HC Deb 04 July 1956 vol 555 cc1312-4
24. Mr. Lewis

asked the Secretary of State for Air if he will make a statement on his recent official visit to the Union of Soviet Socialist Republics for the purposes of witnessing the Soviet Union's air display.

32. Mr. Emrys Hughes

asked the Secretary of State for Air if he will make a statement on his recent visit to Moscow.

Mr. Birch

I visited Russia from 23rd to 29th June, accompanied by a party of senior Royal Air Force officers. We attended the Soviet Air Day Display and paid visits to an operational airfield, the Zhukovsky Air Engineering Academy and to two factories. We were able to see something of the aircraft of the Soviet Air Force; of its personnel and of the technical and engineering training which they receive, and their industrial methods of production. We were entertained with traditional Russian hospitality.

Mr. Lewis

In view of the very regrettable incident which occurred affecting the batteries of the Comet, will the right hon. Gentleman not give some explanation or some information on that subject? Can we be assured that he took no batteries with him?

Mr. Birch

There is another Question on the Order Paper about the Comet.

Sir W. Anstruther-Gray

Can my right hon. Friend say which were the two factories he visited?

Mr. Birch

We visited two aircraft factories in Moscow, one making piston-engined transport aircraft and another a development of the Nene engine.

Mr. Hughes

Was it on the right hon. Gentleman's instructions that the Comet returned to Moscow? Is it true that a Russian pilot piloted the Comet, and will the right hon. Gentleman extend this practice so that Russian pilots fly all our aircraft and our pilots fly all Russian aircraft, because that would solve all our problems?

Mr. de Freitas

In view of the great hospitality received in Moscow, will the right hon.
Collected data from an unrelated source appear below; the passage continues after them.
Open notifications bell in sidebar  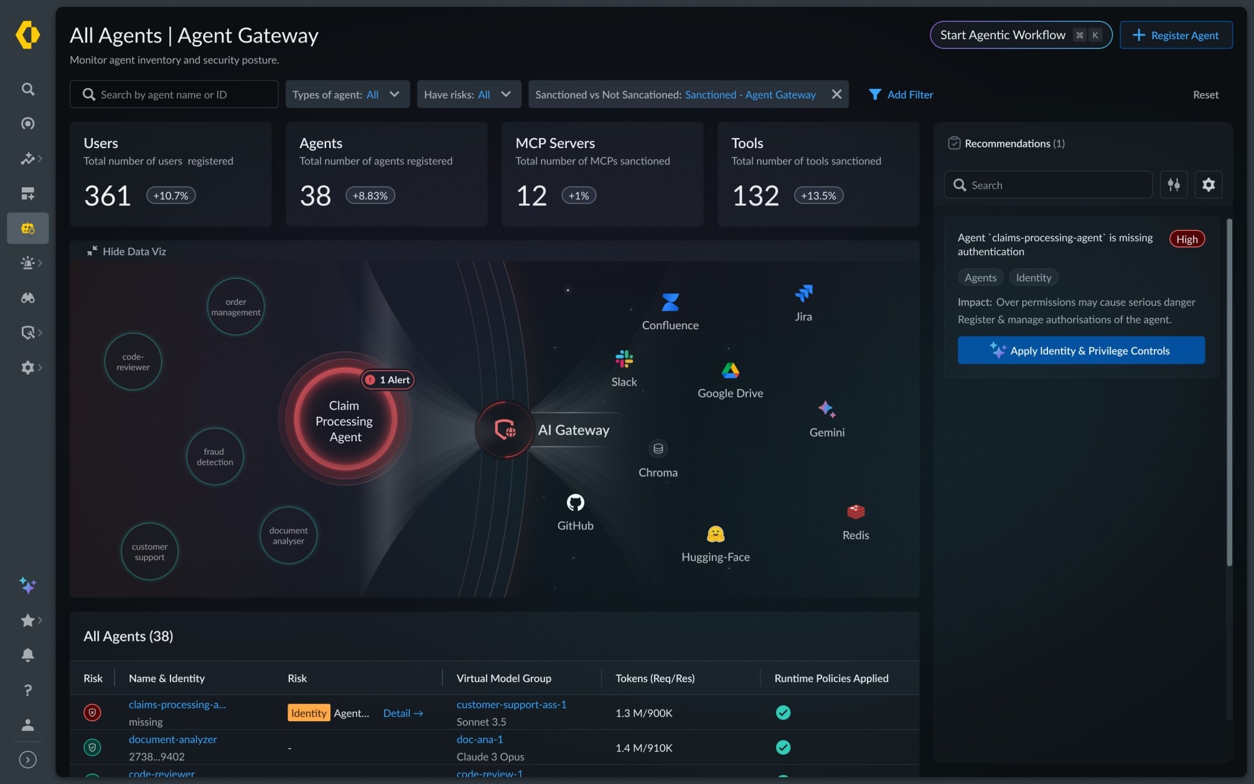point(27,655)
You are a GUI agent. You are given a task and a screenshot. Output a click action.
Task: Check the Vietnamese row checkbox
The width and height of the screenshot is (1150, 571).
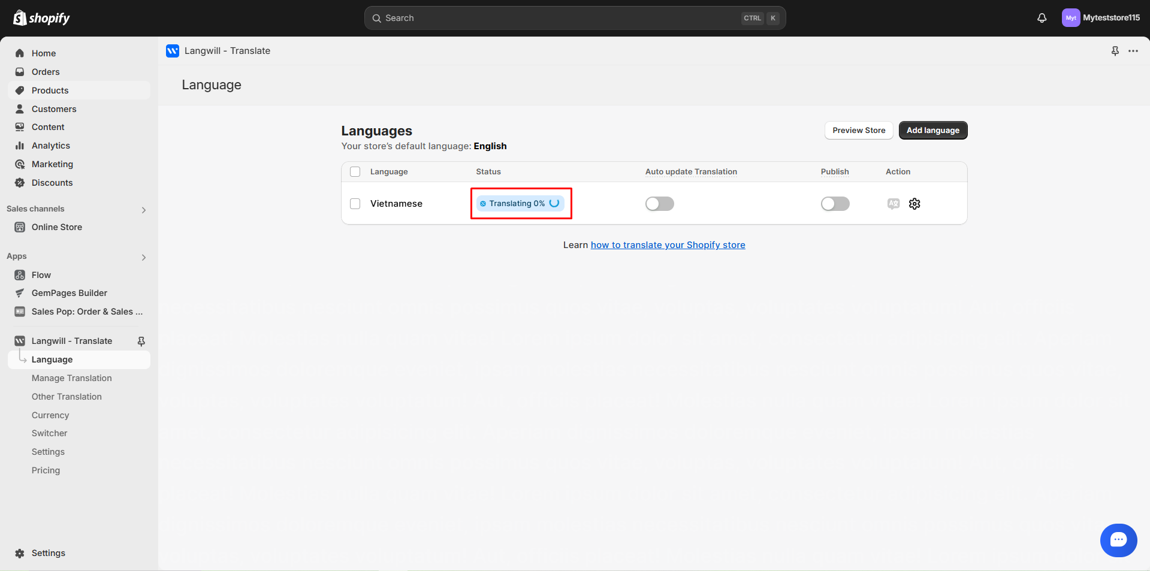[355, 204]
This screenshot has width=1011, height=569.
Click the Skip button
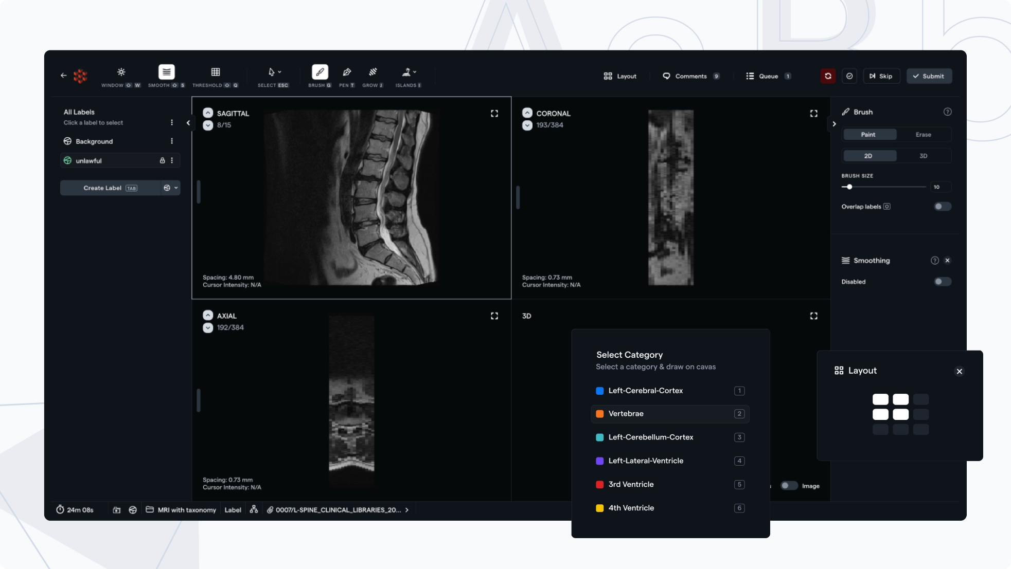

Gentleman use his influence to see whether Soviet Ministers can be invited to Farnborough in September? If they are, will he take them for a row on the Serpentine?

Mr. Birch

It is the intention to ask a party of Russian officers and industrialists over to this country at the time of the S.B.A.C. show, and I understand that the S.B.A.C. is willing and anxious for them to go to the Farnborough display.
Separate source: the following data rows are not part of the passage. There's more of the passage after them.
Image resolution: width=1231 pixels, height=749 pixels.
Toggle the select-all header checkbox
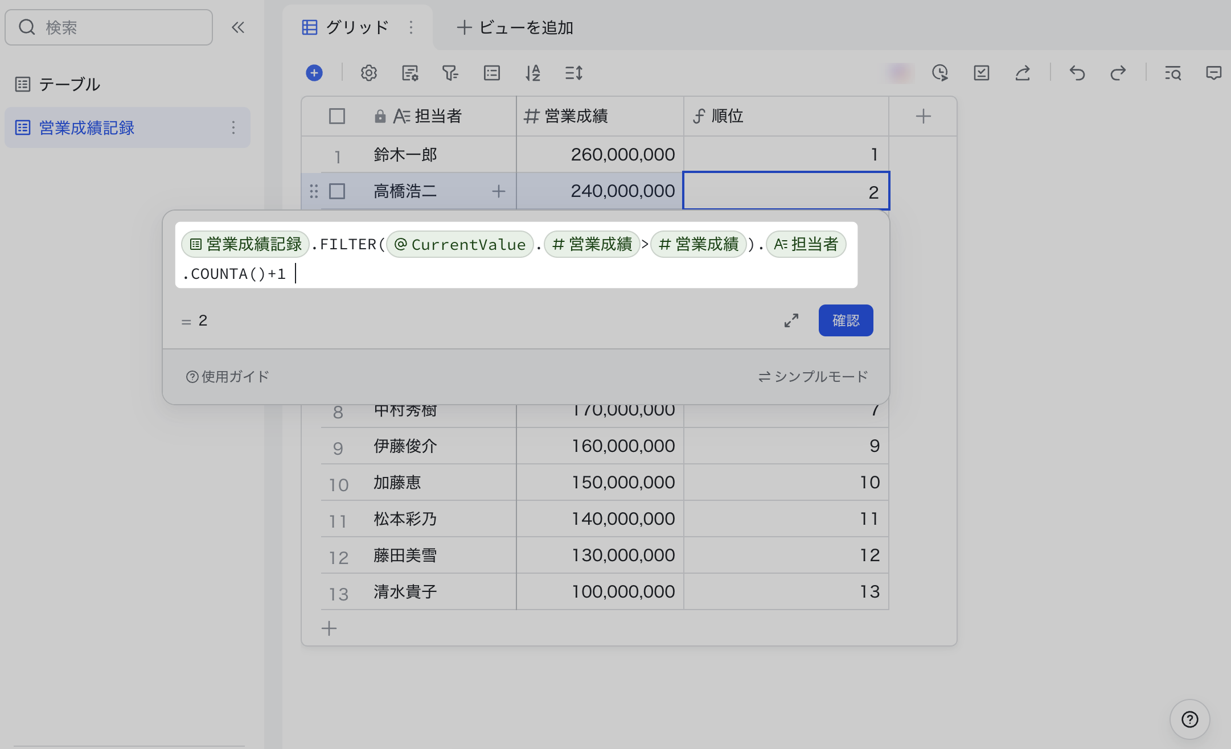point(337,116)
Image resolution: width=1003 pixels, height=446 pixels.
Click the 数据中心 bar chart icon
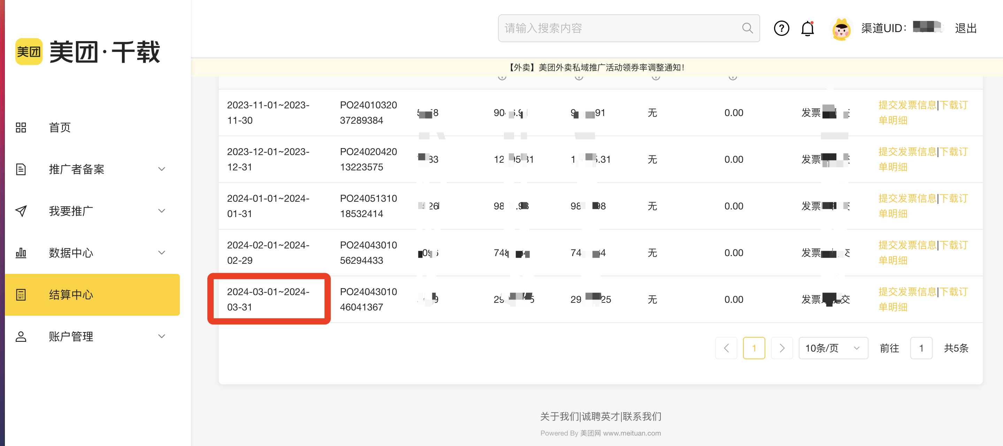(21, 253)
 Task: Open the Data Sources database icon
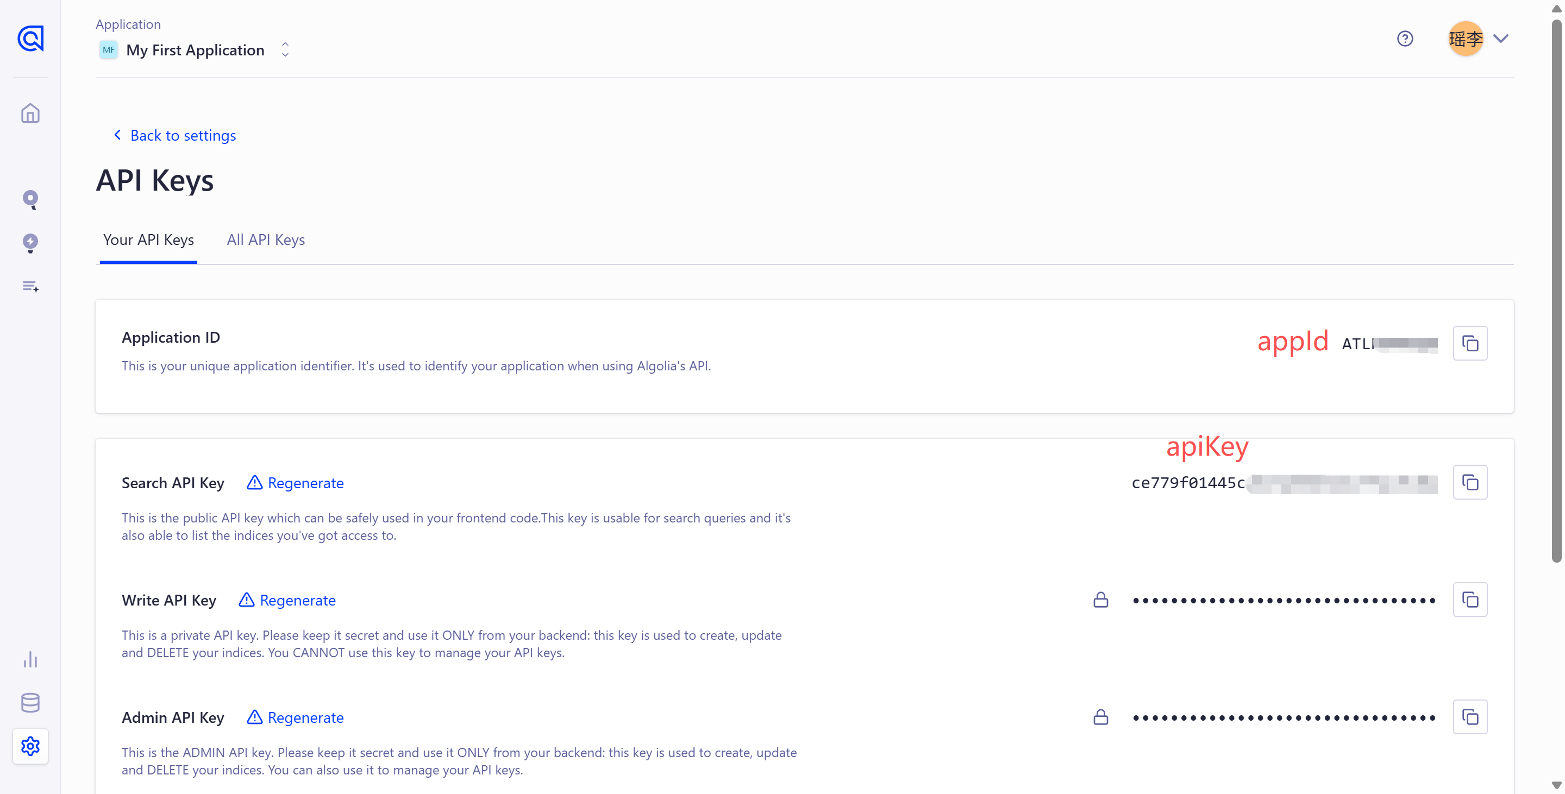click(30, 702)
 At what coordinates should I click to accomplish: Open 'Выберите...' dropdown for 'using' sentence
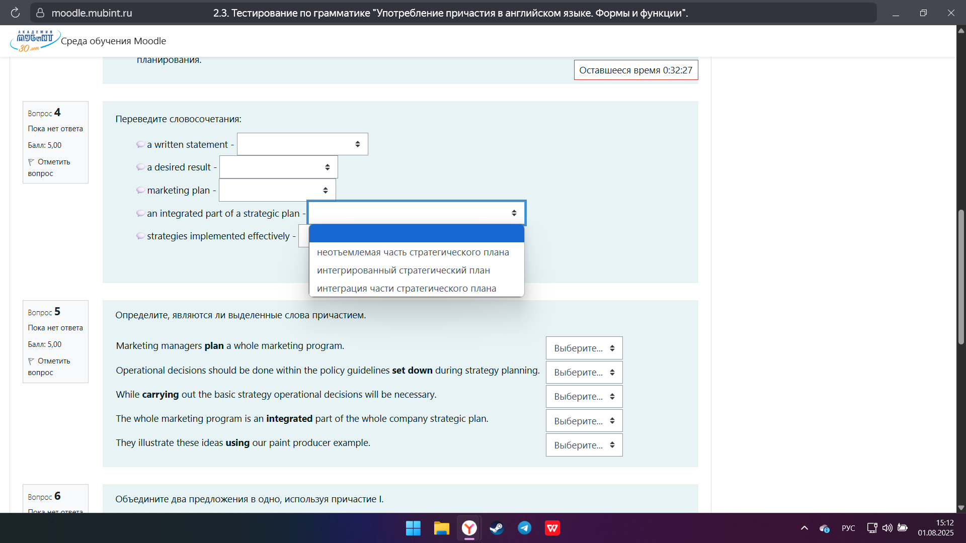584,445
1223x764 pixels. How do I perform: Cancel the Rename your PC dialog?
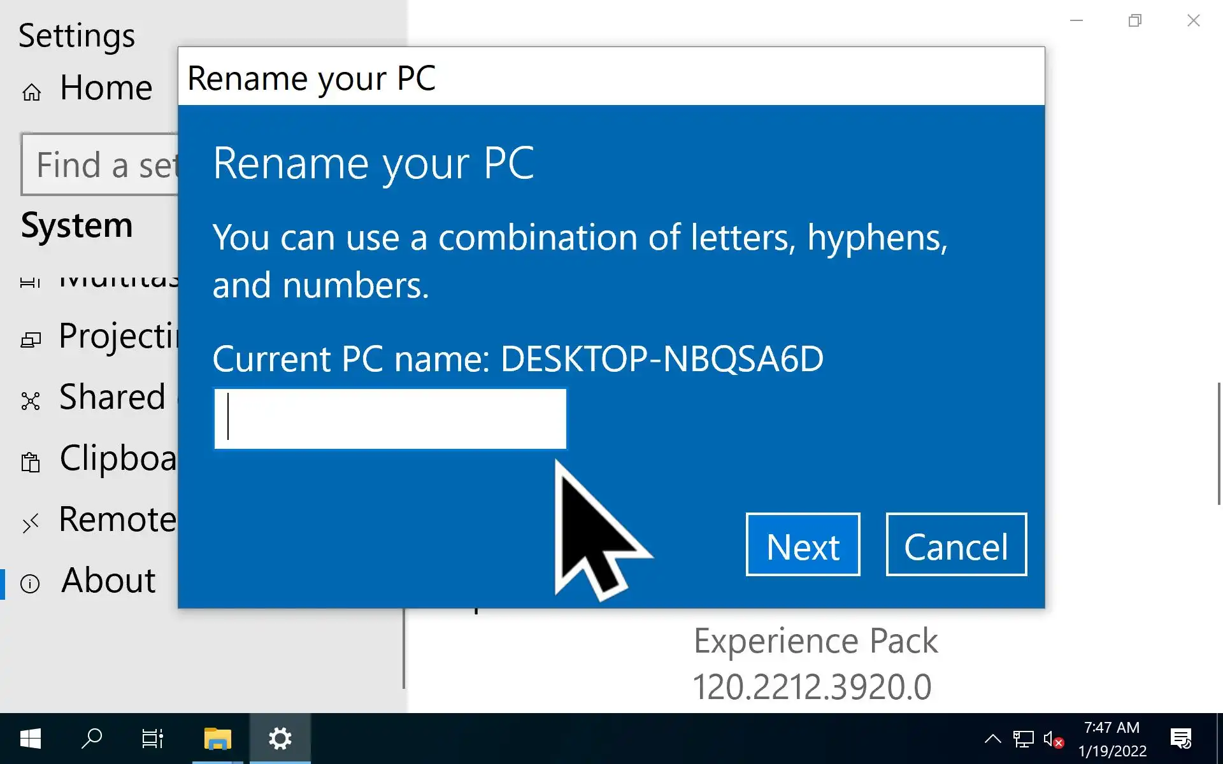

30. Mr. Geoffrey de Freitas

asked the Secretary of State for Air what restrictions were placed upon him and his staff when they visited Soviet Air Force installations and aircraft factories.

Mr. Birch

The visits were in the nature of conducted tours. The restrictions placed upon us were not unreasonable.

Mr. de Freitas

Since that is so, will the Secretary of State consult his right hon. Friend the Minister of Supply to see if there cannot be a better adjustment of security restrictions on visits to airfields so far as Members of Parliament are concerned? Does he realise that journalists and foreign officers are allowed into aircraft access to which is forbidden to Members of Parliament?

Mr. Birch

I am very sorry to hear it. However, I understand that the hon. Gentleman had a satisfactory visit to a Javelin station the other day.

Mr. de Freitas

I did indeed. I was not complaining about that, but about the case, which the right hon. Gentleman knows well, of one of my hon. Friends.

31. Sir D. Gammans

asked the Secretary of State for Air if he will make a statement concerning the failure of the Comet aircraft in Moscow.

Mr. Birch

A connection inside one of the batteries fused and this resulted in there being insufficient power to start the engines. It was an unusual fault and one which could not have been detected during normal routine servicing. The fault was traced and rectified within one hour, but by that time there had been a deterioration in the weather and it was decided to abandon the flight.

A Comet flew to Moscow and back yesterday, and while there gave a 500 mile flight to a party of Russians.

Sir D. Gammans

Can my right hon. Friend say that he is satisfied with the general maintenance arrangements of this aeroplane, in view of the very unfortunate effect that this failure had at a time when he was trying to rehabilitate the reputation of the Comet?

Mr. Birch

It certainly was unfortunate, but I am satisfied that it was long odds against the chance and, as the hon. Gentleman knows, these things happen occasionally.

Mr. Stokes

May I ask the right hon. Gentleman if he will make sure that the fantastic performance of the Comet yesterday receives wide publicity?

Mr. Birch

I am grateful to the right hon. Gentleman for giving it.